PowerLocker, also called PrisonLocker, is a new family of ransomware which in addition to encrypting files on the victim’s computer (as with other such malware) threatens to block users’ computers until they pay a ransom (like the ‘Police virus’).
Although the idea of combining the two techniques may have caused more than a few sleepless nights, in this case the malware is just a prototype. During its development, the malware creator has been posting on blogs and forums describing the progress and explaining the different techniques included in the code.
In this post for example, the creator describes how PowerLocker is a ransomware written in c/c++ which encrypts files on infected computers and locks the screen, asking for a ransom.
The malware encrypts the files, which is typical of this type of malware, using Blowfish as an encryption algorithm with a unique key for each encrypted file. It stores each unique key generated with an RSA-2048 public/private key algorithm, so only the holder of the private key can decrypt all the files.
Also, according to the creator, PowerLocker uses anti-debugging, anti-sandbox and anti-VM features as well as disabling tools like the task manager, registry editor or the command line window.
However, all the publicity surrounding PowerLocker that the creator has been generating across forums and blogs before releasing it, has led to his arrest in Florida, USA. Consequently, today there is no definitive version of this malware and there is no evidence that it is in-the-wild.
Nevertheless, we still feel it’s worth analyzing the current version of PowerLocker, as someone else could be in possession of the source code or even a later version.
The first thing PowerLocker does is to check whether two files with RSA keys are already created, and if not, it generates the public and private key in two files on the disk (pubkey.bin and privkey.bin).
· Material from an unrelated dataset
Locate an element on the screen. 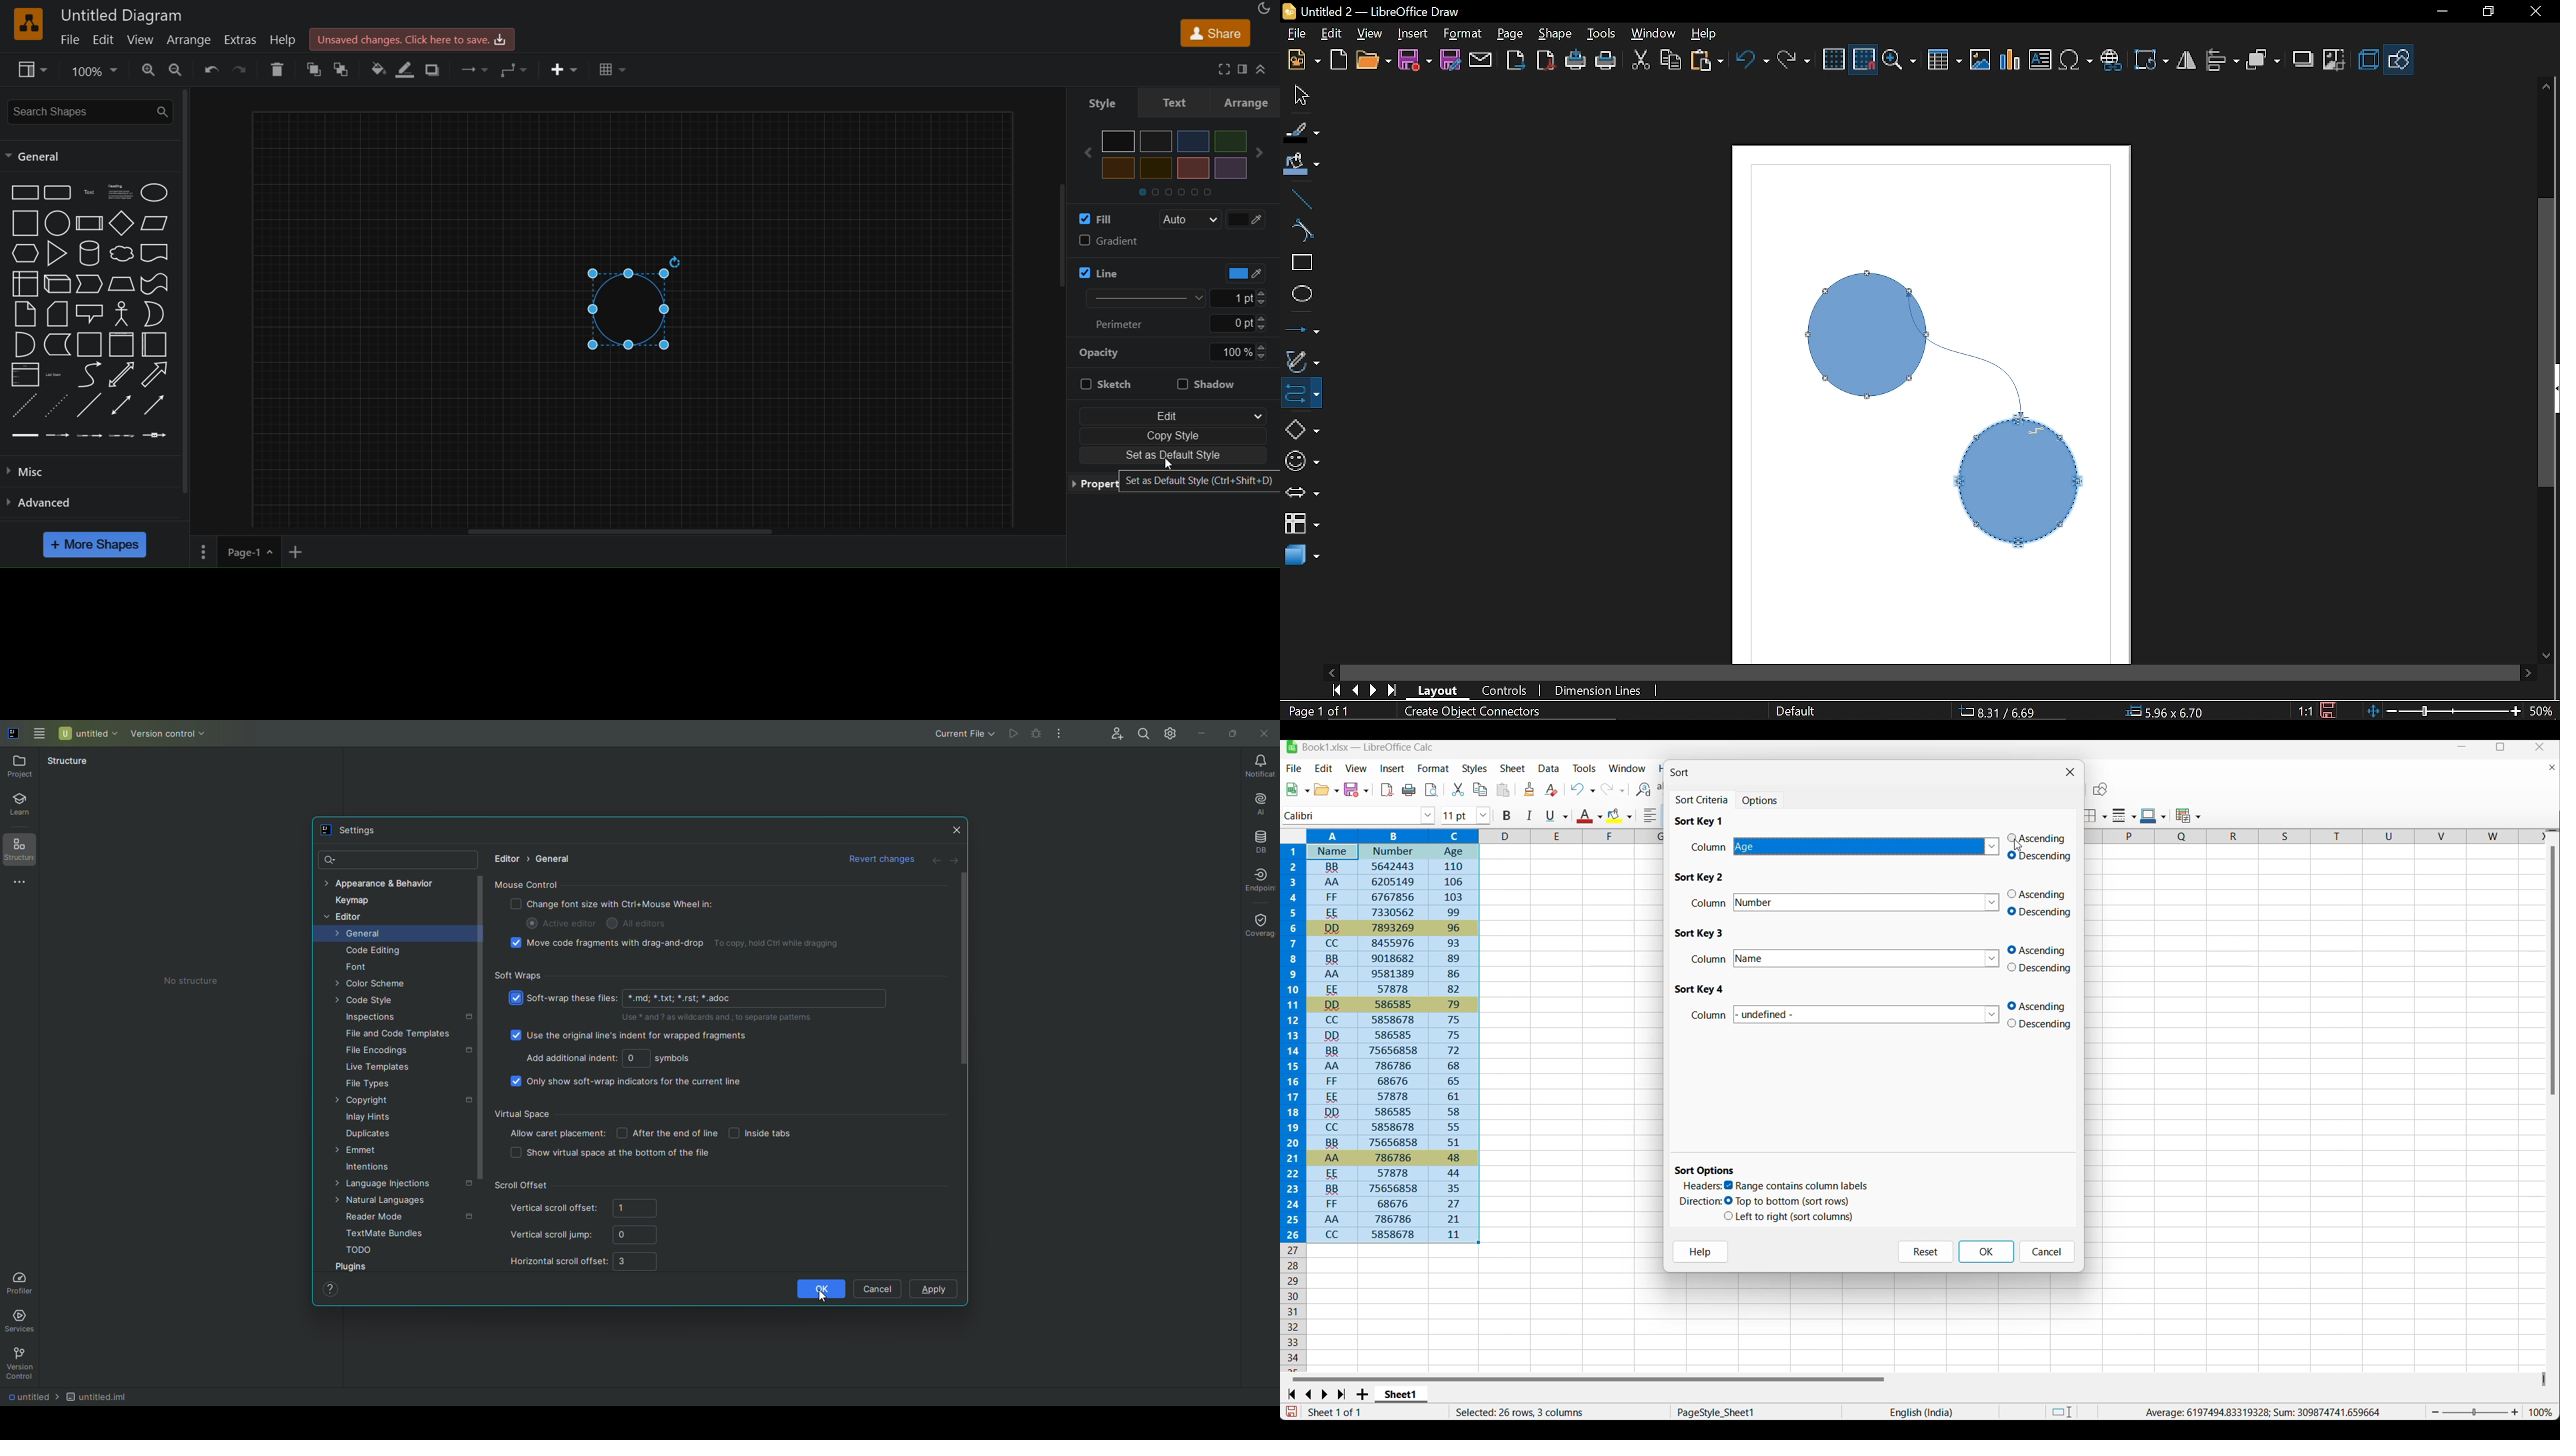 This screenshot has width=2576, height=1456. Show interface in a smaller tab is located at coordinates (2501, 747).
Unlike other ransomware specimens, which use the Windows CrytoAPI service, PowerLocker uses the openssl library for generating keys and encrypting files.
Once it has the keys, PowerLocker runs a recursive search of directories looking for files to encrypt, excluding, not very effectively, files with any of the file names used by the malware: privkey.bin, pubkey.bin, countdown.txt, cryptedcount.txt. It also avoids $recycle.bin, .rans, .exe, .dll, .ini, .vxd or .drv files to prevent causing irreparable damage to the computer. The creator has however forgotten to exclude certain extensions corresponding to files which are delicate enough to affect the functionality of the system, such as .sys files. This means that any computer infected with PowerLocker would be unable to reboot.
Moreover, in this version it is possible to use a parameter to control whether the ransomware encrypts or decrypts files using the pubkey.bin and privkey.bin keys generated when it was first run.
This version does not include the screen lock feature described by the creator, although it displays a console with debug messages, names of the files to encrypt/decrypt, etc. and asks you to press a key before each encryption or decryption.
At present, there is only a half-finished version of PowerLocker which could practically be labelled harmless, and which lacks many of the most important features that the creator has described on the forums and blogs, such as anti-debugging, screen locking, etc.
Despite it not being fully functional we would recommend having a system for backing up critical files, not just to offer assurance in the event of hardware problems, but also to mitigate the damage of these types of malware infections.
Also bear in mind that if you don’t have a backup system and your system is infected, we certainly do not recommend paying the ransom, as this only serves to encourage the perpetrators of such crimes.